Over-proliferation of Synthetic Data & Model Collapse
Gartner already predicts that synthetic data will be more prevalent than real-world data by 2030. This can be a problem when it is not clear which sources are real-world datasets and which are synthetic. So far, the main area this is affecting is social media data which can be polluted by AI generated responses (“bots”). These can skew what appears to be the consensus on various issues and falsely elevate fringe topics to the forefront of the conversation. The concern that social media trends can therefore not be relied upon is sometimes referred to as “The Dead Internet” theory and while it was first hypothesized a few years ago, the problem has been growing at an alarming rate since then.

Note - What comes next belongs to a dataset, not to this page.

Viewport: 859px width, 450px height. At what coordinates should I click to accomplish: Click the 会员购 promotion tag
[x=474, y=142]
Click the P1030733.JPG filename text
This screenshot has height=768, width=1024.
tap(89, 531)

Looking forward, as synthetic data becomes more and more prevalent online, the chances of new models being built on the back of synthetic data is growing. Early investigations of what happens when models are fed synthetic data suggests that there is a risk that they may descend into nonsense in a phenomenon dubbed “model collapse”.
Better AI, Better Lies
As AI becomes more sophisticated it is beginning to learn how to deliberately make use of deceit to fulfil its objectives. There are already examples of an AI lying to a human in order to convince them to assist in bypassing a CAPTCHA test designed to keep bots out. The person it was hiring asked it if it was a robot and it lied, claiming that it was visually impaired and so needed assistance accessing the site. This is an obvious point of concern for the future as AIs may develop the ability to commit cybercrimes such as fraud and industrial espionage in pursuit of the answers we request from them (whether we intend for them to do so or not).
Conclusion
AI is changing market research and we must embrace it if we want to keep pace with the information needs of our accelerating B2B world. We can’t ignore the benefits and advantages it has to offer but, at the same time, we need to pay close attention to its limitations and handle it with the same caution required of any powerful tool.